Lazarus is Dead
Page 8
She is over to his right again. She covers half her face with her shawl, moves, slips behind a cluster of cousins.
Sick as Lazarus is, Lydia inflames the embers of his sixteen-year-old self. She fills him with an ache that pulses from his jaw through his heart to his testicles. She is once more on his left, but he can’t call out because he’s on show under the huppah waiting for his virgin bride.
Lydia moves, Lydia appears, Lydia disappears. She will not give him the respite he needs. She is there, and then a procession obscures her.
It is Saloma, heavily concealed beneath robes and veils, surrounded by many aunts. By now, for Lazarus, the ceremony is literally a blur. A matchmaker paid by the day confirms the details of the marriage contract. Instead of a money gift, Lazarus symbolically offers himself as a servant to Isaiah’s family, as a provider of sacrificial lambs. Saloma will live in Bethany and be cared for by Mary and Martha.

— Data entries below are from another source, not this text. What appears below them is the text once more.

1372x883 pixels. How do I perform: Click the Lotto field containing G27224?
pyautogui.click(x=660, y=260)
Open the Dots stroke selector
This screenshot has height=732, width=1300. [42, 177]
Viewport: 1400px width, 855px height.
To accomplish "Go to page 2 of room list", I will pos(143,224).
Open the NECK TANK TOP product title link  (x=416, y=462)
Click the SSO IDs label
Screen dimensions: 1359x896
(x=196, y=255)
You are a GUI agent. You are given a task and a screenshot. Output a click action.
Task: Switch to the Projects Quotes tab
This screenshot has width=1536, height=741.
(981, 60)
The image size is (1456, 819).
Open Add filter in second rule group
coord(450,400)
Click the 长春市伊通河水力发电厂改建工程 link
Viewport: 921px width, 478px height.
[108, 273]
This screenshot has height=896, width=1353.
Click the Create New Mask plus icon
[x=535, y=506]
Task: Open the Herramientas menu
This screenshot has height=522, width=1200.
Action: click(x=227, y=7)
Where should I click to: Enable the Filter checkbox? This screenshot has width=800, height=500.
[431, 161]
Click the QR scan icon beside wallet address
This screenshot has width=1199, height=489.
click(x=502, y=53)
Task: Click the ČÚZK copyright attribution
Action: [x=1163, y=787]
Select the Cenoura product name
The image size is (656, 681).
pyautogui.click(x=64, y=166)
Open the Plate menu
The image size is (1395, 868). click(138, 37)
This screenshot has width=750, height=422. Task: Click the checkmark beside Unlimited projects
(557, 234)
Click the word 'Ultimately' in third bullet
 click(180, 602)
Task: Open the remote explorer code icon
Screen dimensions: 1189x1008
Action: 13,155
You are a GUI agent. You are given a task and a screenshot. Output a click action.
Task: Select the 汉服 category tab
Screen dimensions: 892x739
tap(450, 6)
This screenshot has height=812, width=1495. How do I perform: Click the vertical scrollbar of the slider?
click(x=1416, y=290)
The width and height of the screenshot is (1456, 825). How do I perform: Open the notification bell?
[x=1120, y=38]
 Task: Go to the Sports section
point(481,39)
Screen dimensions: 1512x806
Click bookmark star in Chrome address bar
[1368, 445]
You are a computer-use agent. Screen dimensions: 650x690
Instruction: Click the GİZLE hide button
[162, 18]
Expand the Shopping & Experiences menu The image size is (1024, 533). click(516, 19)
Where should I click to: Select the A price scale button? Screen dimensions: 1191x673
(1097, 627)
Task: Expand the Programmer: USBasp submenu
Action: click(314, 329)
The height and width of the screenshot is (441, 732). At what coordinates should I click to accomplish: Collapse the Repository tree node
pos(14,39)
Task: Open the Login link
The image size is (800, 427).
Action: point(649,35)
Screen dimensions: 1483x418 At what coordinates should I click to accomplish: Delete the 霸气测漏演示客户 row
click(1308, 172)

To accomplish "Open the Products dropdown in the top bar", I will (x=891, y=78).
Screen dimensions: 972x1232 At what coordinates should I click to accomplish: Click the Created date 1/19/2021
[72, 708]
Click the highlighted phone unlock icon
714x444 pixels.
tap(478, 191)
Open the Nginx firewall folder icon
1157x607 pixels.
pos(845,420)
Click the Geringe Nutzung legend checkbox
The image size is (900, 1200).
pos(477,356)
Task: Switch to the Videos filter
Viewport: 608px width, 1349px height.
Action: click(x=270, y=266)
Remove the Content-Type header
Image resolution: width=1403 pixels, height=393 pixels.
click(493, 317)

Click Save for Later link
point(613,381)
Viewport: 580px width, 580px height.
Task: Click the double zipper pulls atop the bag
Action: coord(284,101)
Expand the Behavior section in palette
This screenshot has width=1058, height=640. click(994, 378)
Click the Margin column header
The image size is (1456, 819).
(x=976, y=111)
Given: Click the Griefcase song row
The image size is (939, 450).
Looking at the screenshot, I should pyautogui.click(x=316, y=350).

Lazarus has everything he planned for.
Yet he starts to act strangely, he can’t help himself. His head jerks left and right because even with fading eyesight he’s desperate for a glimpse of Lydia. He sees her again, now to his right, and suddenly understands what she’s doing. She is circling him seven times, and the canopy above his head is a trap with no escape. He wants to lie down. The matchmaker informs him he may now hold his betrothed by the hand.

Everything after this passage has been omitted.